Dylan, 21 ans, un habitant de Namur, encourt une peine de cinq ans de prison devant la cour d’appel de Liège devant laquelle il doit répondre d’une tentative d’assassinat commise sur son beau-frère. Ainsi, le suspect n’a pas hésité à porter cinq coups de couteau au compagnon de sa soeur. Les faits ont été commis le 23 août 2020 dans la rue Maquet à Namur. Cela faisait quelques temps que le torchon brûlait entre la famille du jeune homme et l’autre protagoniste. “Il harcelait ma mère”, a indiqué le prévenu qui comparait détenu devant la cour. “Il fallait que je la défende”, a poursuivi cet homme au physique d’armoire à glace.
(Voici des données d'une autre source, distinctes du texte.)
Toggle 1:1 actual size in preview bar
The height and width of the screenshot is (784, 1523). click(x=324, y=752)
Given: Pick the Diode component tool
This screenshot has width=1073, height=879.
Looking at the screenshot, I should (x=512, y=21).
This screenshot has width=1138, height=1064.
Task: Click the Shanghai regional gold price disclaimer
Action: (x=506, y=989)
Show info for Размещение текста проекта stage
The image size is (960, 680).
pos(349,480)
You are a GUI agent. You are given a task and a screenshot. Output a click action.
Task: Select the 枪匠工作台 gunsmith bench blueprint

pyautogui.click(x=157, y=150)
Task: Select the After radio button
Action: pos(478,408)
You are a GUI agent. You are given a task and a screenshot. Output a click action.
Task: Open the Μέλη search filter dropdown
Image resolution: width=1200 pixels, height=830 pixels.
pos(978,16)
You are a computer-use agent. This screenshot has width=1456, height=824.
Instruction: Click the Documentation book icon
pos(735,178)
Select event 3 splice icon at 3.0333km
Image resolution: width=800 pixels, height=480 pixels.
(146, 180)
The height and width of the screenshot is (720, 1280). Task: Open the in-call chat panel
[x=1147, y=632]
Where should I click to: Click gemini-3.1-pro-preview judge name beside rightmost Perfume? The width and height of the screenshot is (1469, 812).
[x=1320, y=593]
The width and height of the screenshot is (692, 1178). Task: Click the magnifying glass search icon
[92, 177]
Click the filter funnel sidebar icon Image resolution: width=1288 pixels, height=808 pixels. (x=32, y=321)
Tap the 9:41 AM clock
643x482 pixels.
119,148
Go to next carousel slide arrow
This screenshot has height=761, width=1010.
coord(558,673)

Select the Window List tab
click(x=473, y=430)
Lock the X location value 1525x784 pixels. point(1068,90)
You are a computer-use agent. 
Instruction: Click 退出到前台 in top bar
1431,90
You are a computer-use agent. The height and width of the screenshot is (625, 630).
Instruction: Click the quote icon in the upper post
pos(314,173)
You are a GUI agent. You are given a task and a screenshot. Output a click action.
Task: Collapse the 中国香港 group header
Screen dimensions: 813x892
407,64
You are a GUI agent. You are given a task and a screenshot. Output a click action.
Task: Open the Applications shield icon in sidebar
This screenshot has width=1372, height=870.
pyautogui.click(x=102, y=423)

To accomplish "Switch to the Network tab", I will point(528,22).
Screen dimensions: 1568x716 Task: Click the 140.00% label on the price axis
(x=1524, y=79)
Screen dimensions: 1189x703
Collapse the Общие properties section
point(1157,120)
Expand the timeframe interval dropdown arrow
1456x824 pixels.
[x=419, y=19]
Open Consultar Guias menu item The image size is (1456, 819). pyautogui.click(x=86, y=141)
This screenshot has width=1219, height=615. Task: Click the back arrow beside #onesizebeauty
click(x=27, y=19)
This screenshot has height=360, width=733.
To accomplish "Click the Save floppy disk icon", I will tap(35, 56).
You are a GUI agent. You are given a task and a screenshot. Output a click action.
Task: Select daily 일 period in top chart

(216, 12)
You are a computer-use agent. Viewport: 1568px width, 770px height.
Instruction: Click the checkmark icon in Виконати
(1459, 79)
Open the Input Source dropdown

La veille des faits, Dylan a vu sa maman revenir blessée au domicile familial. La dame avait été frappée par le compagnon de sa propre fille. En effet, ce dernier estimait que la dame n’avait pas assez rapidement lavé le linge sale de sa famille ! “J’ai eu un coup de colère”, a poursuivi Dylan. 

Le jeune homme a alors eu la mauvaise idée de donner menez-vous au beau-frère. Pour ce faire, il a utilisé le GSM d’un autre membre de sa famille. “Ils sont arrivés à trois. Il m’a porté un coup de poing. J’ai eu peur et j’ai sorti le couteau que j’avais dans la poche. Ok, les 5 coups de couteau sont complètement disproportionnés par rapport à ce qu'il a fait”, a admis le détenu. La victime a été touchée à l’abdomen, au thorax et à l’épaule. Les plaies n’étaient pas profondes, mais l’homme a subi une incapacité de travail d’environ deux mois et a dû être suturé. “Ma mère était harcelée depuis six mois”, a poursuivi Dylan. 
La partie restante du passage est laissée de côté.